People put baking soda around roses as a spray to prevent fungal diseases. Despite the wording, you don't sprinkle it on the soil. You mix it with water and spray it on the leaves where mildew and black spot start. This cheap kitchen remedy has worked for gardeners for decades when applied the right way.
I tested this over a full growing season with two climbing roses of the same variety on my fence. One got a baking soda spray every week. The other got plain water. By August, the untreated rose had mildew on 40% of its leaves. The sprayed rose stayed clean with only a few small spots near the base. That test sold me on keeping a box of baking soda in my garden shed.
The science behind this baking soda rose fungicide is simple. Sodium bicarbonate raises the pH on leaf surfaces when you spray it on. Fungal spores need acidic conditions to grow. The baking soda pushes the pH above that sweet spot. Spores land on the leaf but can't take hold. This works as a barrier before infection starts. It won't cure leaves that already have fungus on them.
Mix 1 tablespoon of baking soda and half a teaspoon of liquid dish soap into 1 gallon (4 liters) of water. The soap helps the mix stick to waxy leaves instead of rolling off. Spray this every 7 to 10 days through the growing season. Start before you see any signs of disease. Prevention beats treatment every time with rose fungal problems.
Your baking soda powdery mildew roses spray fights two main diseases. Powdery mildew shows up as a white dusty film on young leaves and buds. It appears during warm, dry days with cool nights. Black spot creates dark circles on older leaves and makes them turn yellow and drop. Both fungi need acidic leaf surfaces to get started. Your baking soda spray blocks that process for both diseases at once. You get double the protection from one simple mix.

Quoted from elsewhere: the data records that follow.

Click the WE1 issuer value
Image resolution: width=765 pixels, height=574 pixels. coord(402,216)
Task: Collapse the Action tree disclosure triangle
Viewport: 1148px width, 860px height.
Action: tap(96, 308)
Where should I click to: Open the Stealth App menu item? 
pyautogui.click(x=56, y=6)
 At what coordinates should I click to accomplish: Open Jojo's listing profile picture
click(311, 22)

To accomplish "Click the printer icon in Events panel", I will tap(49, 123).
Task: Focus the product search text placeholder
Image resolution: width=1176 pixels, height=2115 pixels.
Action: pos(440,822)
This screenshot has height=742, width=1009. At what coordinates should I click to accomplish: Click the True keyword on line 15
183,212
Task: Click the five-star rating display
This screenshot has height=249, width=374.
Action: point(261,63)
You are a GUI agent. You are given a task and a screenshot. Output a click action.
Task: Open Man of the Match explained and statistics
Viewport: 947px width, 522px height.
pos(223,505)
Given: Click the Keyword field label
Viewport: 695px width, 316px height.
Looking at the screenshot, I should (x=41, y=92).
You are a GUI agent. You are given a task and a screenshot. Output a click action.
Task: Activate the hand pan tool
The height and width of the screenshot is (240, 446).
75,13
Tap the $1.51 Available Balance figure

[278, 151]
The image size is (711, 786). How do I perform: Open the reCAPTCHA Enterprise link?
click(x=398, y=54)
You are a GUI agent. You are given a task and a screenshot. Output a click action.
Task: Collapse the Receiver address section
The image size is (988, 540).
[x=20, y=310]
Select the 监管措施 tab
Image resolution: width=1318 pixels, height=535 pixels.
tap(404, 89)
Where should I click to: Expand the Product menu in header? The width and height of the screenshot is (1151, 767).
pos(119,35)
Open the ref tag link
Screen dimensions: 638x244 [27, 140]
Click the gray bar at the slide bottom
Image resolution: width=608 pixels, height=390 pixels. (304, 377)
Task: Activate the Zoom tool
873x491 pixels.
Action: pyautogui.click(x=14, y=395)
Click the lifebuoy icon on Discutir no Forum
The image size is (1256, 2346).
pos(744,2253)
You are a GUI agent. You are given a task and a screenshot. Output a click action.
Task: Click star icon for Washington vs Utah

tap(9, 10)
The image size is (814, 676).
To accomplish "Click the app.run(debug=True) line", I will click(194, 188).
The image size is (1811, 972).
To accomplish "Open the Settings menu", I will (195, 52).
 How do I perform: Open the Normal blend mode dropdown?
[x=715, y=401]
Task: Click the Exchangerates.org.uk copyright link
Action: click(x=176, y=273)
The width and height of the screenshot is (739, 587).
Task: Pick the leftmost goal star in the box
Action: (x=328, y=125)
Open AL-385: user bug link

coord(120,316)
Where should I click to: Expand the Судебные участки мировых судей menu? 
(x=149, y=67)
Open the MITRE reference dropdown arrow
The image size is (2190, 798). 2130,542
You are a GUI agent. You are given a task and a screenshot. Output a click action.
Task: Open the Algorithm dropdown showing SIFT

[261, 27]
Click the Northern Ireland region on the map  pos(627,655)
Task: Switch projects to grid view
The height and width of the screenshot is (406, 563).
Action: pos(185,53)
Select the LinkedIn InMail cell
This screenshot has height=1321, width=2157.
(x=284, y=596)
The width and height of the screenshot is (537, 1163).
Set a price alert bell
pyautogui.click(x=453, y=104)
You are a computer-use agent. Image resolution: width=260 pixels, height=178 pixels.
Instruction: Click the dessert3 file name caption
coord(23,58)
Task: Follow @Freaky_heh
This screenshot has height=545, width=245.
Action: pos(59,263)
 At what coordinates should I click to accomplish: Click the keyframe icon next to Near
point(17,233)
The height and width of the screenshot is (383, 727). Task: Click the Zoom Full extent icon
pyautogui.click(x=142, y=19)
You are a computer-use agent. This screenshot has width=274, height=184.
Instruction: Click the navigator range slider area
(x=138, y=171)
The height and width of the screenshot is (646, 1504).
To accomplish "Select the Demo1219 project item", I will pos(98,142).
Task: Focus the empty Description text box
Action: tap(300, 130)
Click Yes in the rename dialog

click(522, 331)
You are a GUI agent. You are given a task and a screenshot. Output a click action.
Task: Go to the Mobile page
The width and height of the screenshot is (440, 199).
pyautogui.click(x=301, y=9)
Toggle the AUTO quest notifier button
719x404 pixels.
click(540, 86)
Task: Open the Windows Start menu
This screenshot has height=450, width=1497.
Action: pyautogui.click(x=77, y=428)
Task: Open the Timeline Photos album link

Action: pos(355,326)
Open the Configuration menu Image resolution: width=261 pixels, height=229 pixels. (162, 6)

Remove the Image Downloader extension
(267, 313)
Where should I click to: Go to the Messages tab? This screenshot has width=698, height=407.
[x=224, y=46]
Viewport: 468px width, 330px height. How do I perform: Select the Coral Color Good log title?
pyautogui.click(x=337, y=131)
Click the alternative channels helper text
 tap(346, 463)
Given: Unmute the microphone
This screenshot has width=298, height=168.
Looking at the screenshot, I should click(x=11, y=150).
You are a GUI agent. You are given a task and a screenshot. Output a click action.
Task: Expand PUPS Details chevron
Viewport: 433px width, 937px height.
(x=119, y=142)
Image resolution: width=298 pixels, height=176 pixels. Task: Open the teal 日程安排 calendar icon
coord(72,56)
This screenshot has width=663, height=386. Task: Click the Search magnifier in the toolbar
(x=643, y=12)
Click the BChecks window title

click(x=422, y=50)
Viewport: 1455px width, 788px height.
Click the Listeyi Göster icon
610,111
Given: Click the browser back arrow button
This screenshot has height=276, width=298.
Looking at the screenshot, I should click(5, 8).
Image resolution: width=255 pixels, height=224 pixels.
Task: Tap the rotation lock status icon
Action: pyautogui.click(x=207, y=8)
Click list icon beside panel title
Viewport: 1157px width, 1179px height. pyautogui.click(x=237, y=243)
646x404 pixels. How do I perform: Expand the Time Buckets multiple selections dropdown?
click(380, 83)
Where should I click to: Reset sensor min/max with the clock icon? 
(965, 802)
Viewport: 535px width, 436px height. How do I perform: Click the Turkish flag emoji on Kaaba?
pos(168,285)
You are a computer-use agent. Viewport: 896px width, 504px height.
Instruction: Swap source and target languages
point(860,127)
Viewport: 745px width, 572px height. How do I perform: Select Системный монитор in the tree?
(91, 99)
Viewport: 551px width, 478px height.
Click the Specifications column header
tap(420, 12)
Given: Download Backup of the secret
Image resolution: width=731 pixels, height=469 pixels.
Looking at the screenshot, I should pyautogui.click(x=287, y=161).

Timing your sprays right makes this treatment work. Go out early in the morning so the leaves dry before evening dew settles in. Wet leaves at night invite the exact fungal issues you're fighting. Never spray in full midday sun either. Water drops on your leaves act like tiny lenses and burn spots into the surface. After a rainstorm, spray again since rain washes the coating away.
Baking soda spray works best as one part of a bigger plan. Water at the base of your roses instead of overhead. Prune for air flow so leaves dry faster. Clean up fallen leaves that carry disease spores. I use baking soda as a cheap backup to good garden habits. These steps together keep your climbing roses healthy all season. You save money on store-bought fungicides too. I haven't bought a bottle of commercial spray in over three years thanks to this routine. Give it a try on your roses this season and see the results for yourself.